オブジェクト検出は、画像や動画の中から特定の対象物の位置を矩形枠で特定し、その種類を判別するAI技術です。単に何が写っているかを識別するだけでなく、画像内のどこに複数の対象が存在するかを同時に把握できます。自動運転や防犯システム、製造現場の検品など、迅速かつ正確な状況理解が必要な分野で幅広く活用されています。
オブジェクト検出とは
オブジェクト検出とは、画像や動画の中に存在する特定の対象物の位置を特定し、それが何であるかを識別する画像認識技術の一種です。
詳しく解説
画像処理やディープラーニングを活用し、画像内の複数の対象に対して位置を示す矩形の枠であるバウンディングボックスと、対象の種類を示すクラスラベルを同時に予測します。

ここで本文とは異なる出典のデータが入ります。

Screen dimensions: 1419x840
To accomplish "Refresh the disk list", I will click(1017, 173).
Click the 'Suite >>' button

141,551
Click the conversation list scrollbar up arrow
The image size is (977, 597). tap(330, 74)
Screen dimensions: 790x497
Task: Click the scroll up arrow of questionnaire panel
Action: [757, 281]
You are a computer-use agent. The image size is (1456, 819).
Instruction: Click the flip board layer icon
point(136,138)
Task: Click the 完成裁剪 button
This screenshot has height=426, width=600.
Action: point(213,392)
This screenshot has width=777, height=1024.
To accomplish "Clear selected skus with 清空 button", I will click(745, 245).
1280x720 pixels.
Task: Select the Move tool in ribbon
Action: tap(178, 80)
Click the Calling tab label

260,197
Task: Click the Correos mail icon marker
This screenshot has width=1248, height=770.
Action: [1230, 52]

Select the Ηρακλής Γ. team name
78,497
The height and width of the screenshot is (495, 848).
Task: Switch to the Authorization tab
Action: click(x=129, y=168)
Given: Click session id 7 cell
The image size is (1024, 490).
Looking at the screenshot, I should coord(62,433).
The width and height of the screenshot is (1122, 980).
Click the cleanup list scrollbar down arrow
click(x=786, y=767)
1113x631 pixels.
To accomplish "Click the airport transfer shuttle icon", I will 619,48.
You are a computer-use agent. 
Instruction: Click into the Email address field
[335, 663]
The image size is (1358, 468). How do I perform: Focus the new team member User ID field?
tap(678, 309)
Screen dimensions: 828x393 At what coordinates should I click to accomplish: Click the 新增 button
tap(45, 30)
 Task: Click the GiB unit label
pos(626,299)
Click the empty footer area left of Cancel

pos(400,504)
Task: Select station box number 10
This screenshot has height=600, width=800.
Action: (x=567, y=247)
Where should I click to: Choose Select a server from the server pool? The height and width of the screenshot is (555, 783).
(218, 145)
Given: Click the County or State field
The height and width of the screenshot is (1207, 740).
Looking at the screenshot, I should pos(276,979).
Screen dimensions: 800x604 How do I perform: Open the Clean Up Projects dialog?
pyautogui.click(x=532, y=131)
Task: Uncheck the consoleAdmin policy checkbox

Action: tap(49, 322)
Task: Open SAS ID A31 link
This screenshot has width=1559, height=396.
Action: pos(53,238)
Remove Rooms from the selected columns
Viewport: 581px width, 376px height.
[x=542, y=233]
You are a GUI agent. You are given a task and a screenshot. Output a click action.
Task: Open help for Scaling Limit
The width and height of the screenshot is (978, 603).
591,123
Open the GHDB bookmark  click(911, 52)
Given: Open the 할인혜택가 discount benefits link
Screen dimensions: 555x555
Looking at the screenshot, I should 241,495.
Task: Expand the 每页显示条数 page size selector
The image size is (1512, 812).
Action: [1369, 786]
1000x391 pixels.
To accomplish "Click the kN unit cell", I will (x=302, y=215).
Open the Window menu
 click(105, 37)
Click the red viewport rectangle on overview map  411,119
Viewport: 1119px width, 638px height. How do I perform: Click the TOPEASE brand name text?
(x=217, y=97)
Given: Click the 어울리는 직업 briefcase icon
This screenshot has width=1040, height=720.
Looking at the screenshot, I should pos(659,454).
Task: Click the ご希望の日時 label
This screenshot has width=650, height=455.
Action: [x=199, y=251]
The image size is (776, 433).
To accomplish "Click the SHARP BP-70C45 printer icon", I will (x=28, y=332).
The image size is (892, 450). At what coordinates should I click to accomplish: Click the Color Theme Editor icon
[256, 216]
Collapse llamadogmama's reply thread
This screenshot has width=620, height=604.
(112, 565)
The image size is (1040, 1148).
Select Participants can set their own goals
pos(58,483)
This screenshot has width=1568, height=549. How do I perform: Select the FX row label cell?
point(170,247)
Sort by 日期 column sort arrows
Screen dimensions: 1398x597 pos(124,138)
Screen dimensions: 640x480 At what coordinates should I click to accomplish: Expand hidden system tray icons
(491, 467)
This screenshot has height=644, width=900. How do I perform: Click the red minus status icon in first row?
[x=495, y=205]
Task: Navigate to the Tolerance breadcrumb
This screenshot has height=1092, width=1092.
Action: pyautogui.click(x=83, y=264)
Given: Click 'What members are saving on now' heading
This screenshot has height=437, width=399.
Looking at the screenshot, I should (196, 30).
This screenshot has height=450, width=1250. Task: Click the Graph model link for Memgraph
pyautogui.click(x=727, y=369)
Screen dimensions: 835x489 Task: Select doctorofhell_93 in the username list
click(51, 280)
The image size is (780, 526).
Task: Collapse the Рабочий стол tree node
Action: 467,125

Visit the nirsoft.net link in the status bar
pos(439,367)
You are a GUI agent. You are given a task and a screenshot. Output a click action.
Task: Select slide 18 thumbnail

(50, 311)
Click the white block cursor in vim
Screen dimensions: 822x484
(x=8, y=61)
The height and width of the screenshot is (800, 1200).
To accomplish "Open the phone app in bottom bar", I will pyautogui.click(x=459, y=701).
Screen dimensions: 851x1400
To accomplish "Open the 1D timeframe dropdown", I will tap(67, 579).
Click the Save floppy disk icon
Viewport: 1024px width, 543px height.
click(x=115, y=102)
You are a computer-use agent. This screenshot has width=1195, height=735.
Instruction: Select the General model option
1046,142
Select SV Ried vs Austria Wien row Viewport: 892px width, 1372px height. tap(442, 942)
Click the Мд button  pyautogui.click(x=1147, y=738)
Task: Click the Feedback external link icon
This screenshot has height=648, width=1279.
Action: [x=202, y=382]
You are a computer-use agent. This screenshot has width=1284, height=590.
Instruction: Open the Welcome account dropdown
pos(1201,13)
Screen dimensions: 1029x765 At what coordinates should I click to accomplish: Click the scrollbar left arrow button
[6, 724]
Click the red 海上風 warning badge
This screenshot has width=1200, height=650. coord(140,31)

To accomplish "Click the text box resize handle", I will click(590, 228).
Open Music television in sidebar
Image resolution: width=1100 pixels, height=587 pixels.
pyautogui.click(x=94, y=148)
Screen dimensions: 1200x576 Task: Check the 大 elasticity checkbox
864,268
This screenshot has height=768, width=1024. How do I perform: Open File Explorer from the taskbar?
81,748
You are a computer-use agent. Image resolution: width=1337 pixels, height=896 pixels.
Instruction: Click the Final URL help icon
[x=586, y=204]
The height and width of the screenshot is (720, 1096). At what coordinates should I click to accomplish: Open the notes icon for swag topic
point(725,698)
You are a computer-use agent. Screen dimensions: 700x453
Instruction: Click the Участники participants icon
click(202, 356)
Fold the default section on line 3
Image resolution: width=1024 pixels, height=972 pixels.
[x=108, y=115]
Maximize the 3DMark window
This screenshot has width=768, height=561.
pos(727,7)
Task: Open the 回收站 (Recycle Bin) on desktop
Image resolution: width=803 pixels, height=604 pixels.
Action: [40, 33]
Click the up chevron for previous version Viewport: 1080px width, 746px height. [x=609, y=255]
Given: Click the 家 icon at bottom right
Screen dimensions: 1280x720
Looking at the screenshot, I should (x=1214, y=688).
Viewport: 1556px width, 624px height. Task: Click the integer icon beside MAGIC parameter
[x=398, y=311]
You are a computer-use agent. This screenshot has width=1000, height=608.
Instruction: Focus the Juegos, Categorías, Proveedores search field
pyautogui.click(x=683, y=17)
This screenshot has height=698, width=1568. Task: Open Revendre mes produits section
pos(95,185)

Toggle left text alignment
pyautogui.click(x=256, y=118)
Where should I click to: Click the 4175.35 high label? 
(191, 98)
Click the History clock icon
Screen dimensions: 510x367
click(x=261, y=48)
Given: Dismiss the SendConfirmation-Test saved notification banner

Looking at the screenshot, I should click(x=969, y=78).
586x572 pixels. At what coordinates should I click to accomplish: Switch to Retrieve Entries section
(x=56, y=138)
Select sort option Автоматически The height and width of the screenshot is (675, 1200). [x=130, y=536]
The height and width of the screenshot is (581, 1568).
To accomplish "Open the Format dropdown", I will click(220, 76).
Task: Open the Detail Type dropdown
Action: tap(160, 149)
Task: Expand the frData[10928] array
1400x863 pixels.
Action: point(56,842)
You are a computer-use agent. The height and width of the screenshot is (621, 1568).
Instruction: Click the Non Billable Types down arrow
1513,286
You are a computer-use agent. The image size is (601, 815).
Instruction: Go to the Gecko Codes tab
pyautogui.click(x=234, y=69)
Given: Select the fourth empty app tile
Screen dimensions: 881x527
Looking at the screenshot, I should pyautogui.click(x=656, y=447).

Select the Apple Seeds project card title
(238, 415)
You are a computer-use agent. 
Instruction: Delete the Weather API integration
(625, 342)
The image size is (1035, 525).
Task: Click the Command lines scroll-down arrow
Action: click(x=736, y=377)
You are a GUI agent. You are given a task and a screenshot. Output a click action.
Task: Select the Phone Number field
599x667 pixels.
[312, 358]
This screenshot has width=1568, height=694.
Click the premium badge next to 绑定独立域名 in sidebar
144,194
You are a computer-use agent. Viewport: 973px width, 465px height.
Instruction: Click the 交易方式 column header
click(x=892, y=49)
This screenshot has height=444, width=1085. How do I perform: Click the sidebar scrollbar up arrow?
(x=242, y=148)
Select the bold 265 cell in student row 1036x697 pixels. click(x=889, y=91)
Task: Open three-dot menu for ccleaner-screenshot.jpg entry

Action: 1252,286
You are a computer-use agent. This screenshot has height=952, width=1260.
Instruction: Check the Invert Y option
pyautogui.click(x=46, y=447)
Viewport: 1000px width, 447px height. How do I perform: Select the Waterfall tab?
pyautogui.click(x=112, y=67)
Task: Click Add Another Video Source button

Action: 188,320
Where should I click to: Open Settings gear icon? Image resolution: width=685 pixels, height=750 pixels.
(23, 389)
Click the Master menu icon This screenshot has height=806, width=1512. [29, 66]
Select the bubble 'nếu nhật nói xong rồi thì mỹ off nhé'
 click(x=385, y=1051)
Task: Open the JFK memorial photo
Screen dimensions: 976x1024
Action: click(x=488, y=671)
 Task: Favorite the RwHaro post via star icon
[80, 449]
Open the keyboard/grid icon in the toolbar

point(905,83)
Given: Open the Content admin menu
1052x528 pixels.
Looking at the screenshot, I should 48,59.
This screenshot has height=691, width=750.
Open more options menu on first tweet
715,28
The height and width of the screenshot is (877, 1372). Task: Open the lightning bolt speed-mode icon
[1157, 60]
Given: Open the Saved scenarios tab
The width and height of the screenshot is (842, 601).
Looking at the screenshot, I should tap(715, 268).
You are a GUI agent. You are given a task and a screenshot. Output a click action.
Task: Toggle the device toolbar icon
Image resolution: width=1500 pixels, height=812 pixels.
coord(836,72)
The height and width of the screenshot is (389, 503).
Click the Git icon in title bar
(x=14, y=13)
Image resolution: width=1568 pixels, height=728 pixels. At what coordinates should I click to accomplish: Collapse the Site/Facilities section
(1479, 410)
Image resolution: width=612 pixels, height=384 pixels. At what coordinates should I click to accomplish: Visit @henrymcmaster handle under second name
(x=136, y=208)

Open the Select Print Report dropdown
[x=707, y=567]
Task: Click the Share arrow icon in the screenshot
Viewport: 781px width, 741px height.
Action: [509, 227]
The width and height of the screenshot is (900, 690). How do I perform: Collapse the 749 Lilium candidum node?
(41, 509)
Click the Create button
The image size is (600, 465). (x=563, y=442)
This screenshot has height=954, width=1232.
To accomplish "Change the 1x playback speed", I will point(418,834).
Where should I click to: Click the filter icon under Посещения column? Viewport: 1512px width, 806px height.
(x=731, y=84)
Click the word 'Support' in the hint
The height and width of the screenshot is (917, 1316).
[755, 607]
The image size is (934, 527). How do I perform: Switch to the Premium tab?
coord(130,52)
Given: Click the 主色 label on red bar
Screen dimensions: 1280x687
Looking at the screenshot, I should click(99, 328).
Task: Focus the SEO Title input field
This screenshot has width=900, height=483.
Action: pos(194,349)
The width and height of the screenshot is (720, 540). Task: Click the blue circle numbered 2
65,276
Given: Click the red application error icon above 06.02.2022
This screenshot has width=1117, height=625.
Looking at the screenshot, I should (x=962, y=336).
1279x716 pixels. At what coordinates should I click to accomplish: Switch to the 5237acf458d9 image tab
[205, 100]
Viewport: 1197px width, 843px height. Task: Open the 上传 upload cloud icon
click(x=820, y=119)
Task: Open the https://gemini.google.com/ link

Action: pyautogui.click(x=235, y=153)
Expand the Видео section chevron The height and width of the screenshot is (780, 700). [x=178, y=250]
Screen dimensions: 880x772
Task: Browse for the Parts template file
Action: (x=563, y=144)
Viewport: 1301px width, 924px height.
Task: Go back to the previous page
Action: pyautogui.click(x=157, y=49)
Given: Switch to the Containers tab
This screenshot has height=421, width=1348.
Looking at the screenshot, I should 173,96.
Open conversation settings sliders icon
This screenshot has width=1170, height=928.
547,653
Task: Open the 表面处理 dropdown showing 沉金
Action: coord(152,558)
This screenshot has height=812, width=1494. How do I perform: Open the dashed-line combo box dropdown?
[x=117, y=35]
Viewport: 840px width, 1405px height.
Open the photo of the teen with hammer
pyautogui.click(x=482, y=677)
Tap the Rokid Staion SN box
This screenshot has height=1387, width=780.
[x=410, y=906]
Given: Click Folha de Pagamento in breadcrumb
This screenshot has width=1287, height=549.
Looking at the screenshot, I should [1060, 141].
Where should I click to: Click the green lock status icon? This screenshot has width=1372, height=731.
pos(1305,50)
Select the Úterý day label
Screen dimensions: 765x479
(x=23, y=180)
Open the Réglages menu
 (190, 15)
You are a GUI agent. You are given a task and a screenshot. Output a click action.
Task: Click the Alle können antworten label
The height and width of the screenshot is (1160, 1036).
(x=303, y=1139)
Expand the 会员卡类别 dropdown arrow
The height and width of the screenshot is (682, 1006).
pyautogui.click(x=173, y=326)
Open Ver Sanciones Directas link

従来の手法に比べ、畳み込みニューラルネットワークを用いた現代のアルゴリズムは非常に高い精度と速度を実現しています。単一の画像内に存在する複数の物体を同時に検出できるため、リアルタイムな状況把握や自動化システムにおいて非常に重要な技術となっています。
具体例・使われ方
自動運転車による歩行者や他車両の検知、製造ラインにおける製品の傷や不良品検出、防犯カメラ映像からの特定オブジェクト検知、医療画像における病変部位の特定など多様な場面で活用されます。
似た用語との違い
画像分類は画像全体に対して一つのカテゴリを識別する技術ですが、オブジェクト検出は位置特定まで行います。また、対象の境界を画素単位で厳密に切り分けるセグメンテーションに対し、オブジェクト検出はバウンディングボックスによる概略の位置指定を行う点で計算コストや用途が異なります。
注意点
対象物が他物に遮られている場合や照度変化が激しい環境では検出精度が落ちる傾向があります。また、ディープラーニングモデルの演算量が多いため、スマートフォンやエッジ端末で運用する際は処理速度と精度のトレードオフを考慮する必要があります。